The findings indicate that bodybuilders who look to manipulate those hormones through exercise routines are wasting their time.
In two separate studies, published in the Journal of Applied Physiology and the European Journal of Applied Physiology, researchers found anabolic hormones – long thought to be essential for building a muscular frame – do not influence muscle protein synthesis, the process that leads to bigger muscles.
“A popular mindset for weightlifters is that increased levels of hormones after exercise play a key role in building muscle,” explains Daniel West, lead author of both studies and a graduate student in the Department of Kinesiology at McMaster. “That is simply not the case.”

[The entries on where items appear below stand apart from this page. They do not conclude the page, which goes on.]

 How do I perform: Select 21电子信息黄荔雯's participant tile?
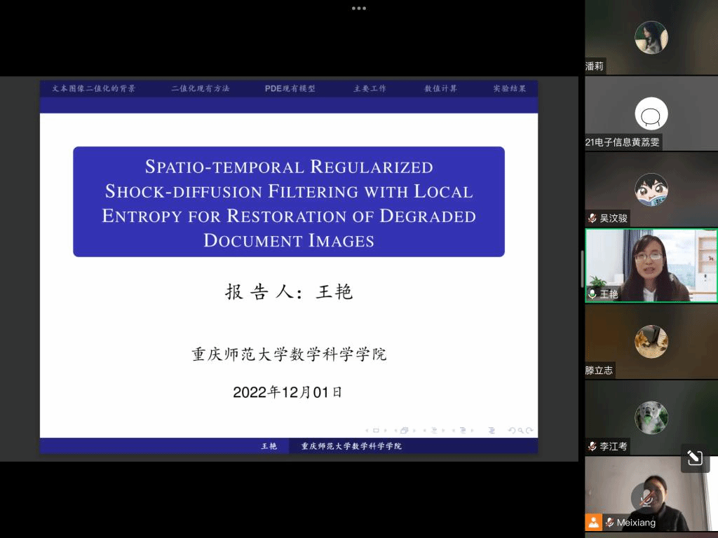651,113
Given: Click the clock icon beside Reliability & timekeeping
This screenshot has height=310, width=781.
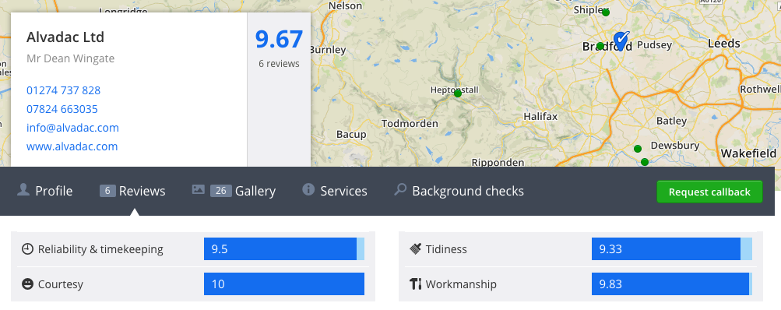Looking at the screenshot, I should pyautogui.click(x=27, y=248).
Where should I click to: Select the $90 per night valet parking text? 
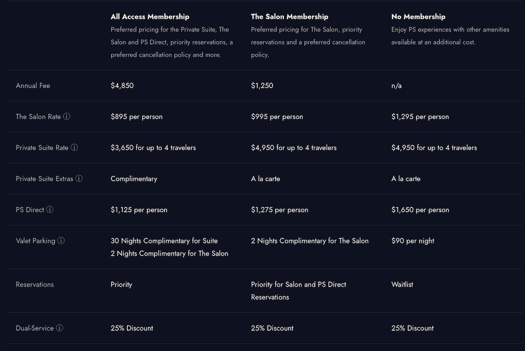click(x=413, y=241)
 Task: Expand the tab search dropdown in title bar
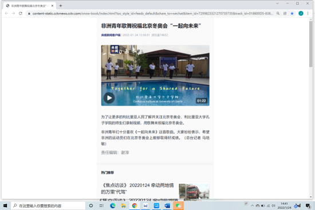[x=277, y=3]
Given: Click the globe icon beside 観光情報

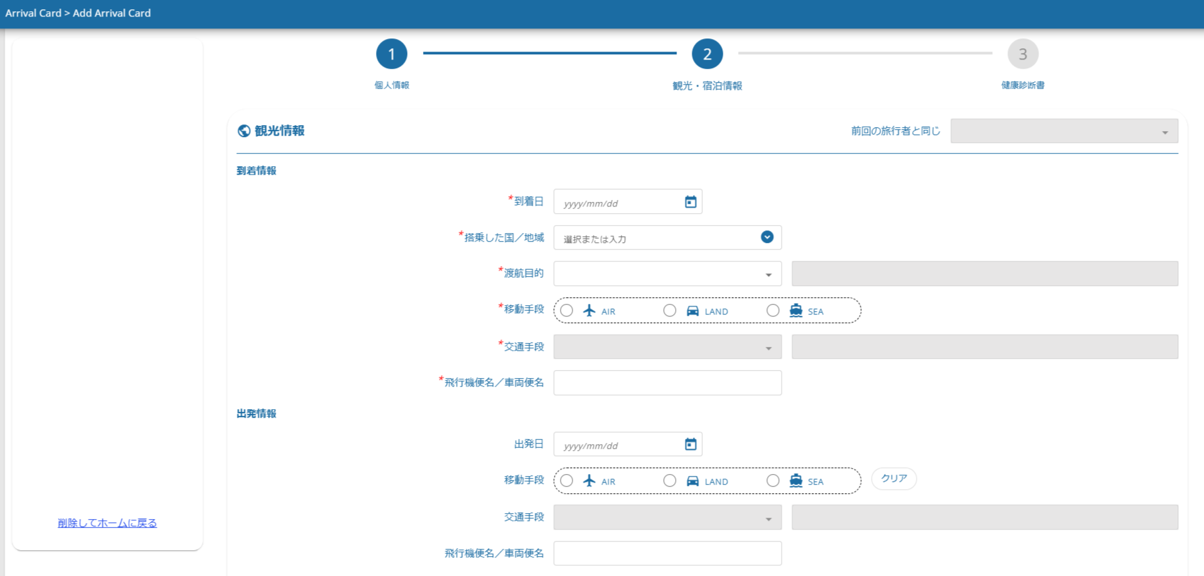Looking at the screenshot, I should [244, 131].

In the first study, researchers examined the responses of both male and female participants to intense leg exercise. Despite a 45-fold difference in testosterone increase, men and women were able to make new muscle protein at exactly the same rate.
“Since new muscle proteins eventually add up to muscle growth, this is an important finding,” says West.
“While testosterone is definitely anabolic and promotes muscle growth in men and women at high doses, such as those used during steroid abuse, our findings show that naturally occurring levels of testosterone do not influence the rate of muscle protein synthesis.”